I've been hired by a Korean scientist to sit across from him in the Max Planck Institute cafeteria twice a week for two hours at a time and talk to him.
I know. It sounds weird. Like friendship prostitution or something. But he'll likely be moving with his family to the United States in a few months and he wants to practice his English with a native speaker before he lands on American dirt. He wants me to listen to him and correct his mistakes and talk to him about American life and culture. But the most important thing is that we just talk so he can practice.
We met for the first time on Tuesday and talked about everything from the presidential election to his kids. Near the end of the two hours, I started scrambling a bit for material and brought up
last week's shooting at Northern Illinois University. He told me, yes, he'd heard about that, and that he had a question for me regarding this.
"Why," he said, "can people have guns?"
He's not the only person thinking this. Most of Asia and all of Europe share his sentiment. Why on earth would a civilized country allow its ordinary citizens to walk around wielding weapons of death? Are they not bothered by the idea that the creepy person at the convenience store checkout can legally have a pistol in their back pocket?
It's a fair question.
I, personally, am not a big gun person. My immediate family members are not hunters. I didn't really grow up with guns the way many of my Idaho classmates did. But I have handled them. I've shot a .22 before and a 12-gauge on several occasions (and woken up the next morning with a bruised shoulder as proof of my poor form). I enjoy it. It's fun shattering clay pigeons and hitting targets. And I'm going to be totally honest with you. Popping the smoking spent shell out of a shotgun makes me feel like a total
badass.
Me and a gunBut it also scares the
bejeebies out of me.
I get the shakes a little bit every time I touch a gun. What if my finger slips? What if something distracts me? Or (the worst question of all) what if I just have one, tiny split-second lapse of judgment? Then what?
And so I've always been a little non-committal when it comes to the Great Second Amendment Debate. But I decided, for these purposes, I would start with the basics.
I explained to the Korean scientist what the Second Amendment is and who put it there. He'd never heard of the Second Amendment. I explained the word "militia" and I told him that the men who drafted the Bill of Rights felt that it was crucial that the American people be able to organize themselves into a citizen army and take up arms against their government in the event of irreversible corruption at its highest levels.

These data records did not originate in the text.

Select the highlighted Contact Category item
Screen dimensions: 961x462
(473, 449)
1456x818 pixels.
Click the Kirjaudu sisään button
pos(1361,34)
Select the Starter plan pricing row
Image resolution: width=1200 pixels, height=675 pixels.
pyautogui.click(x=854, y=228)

As I was speaking, I recalled an account I'd read recently about Dresden under Nazi rule that occurred relatively early on in the Nazi party's rise to ... whatever it was they eventually rose to.

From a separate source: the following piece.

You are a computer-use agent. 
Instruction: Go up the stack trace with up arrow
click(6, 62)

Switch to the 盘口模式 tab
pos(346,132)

On Nov. 9, 1938, the Nazis hosted a nationwide shindig that would be known later as
the Night of Broken Glass. Basically, they marched into every Jewish-owned business in the country and smashed everything in them.
At this time, Dresden had a pretty small Jewish population, but despite this, was home to Germany's largest and, by many accounts, most beautiful
synagogue. Most
Dresdners, including those who prescribed to the Nazi party's anti-Semitic sentiments, loved this building. It added interest to the cultured city's gorgeous skyline and
Dresdners have always felt that aesthetic is important.
Not surprisingly, the Nazis did not carry the same soft spot for Dresden's synagogue, and on the Night of Broken Glass, they doused the building in gasoline and torched it. Dresden's fire brigade rushed to the scene in full force, including a fire boat on the nearby Elbe River, to try to save what it could of the beloved building. But the Nazi soldiers blocked them and forbade them from extinguishing the fire. The fire trucks and fire boat sat unused as the residents helplessly watched the synagogue burn. Occasionally an onlooker would voice disapproval of the situation and be hauled away by SS thugs.
The story is indicative, I think, of most German citizens' relationship with the Nazi party. People wonder how something so evil could ever rise to power, but the citizens were completely helpless against it. They had their hands tied behind their back and a
luger pointed at their collective head.
And I thought, as I explained to the Korean scientist the meaning of "militia", how things might have been different if the citizens of Germany in the 1930s had had access to guns.
It's possible, I thought to myself, that World War II could have been prevented.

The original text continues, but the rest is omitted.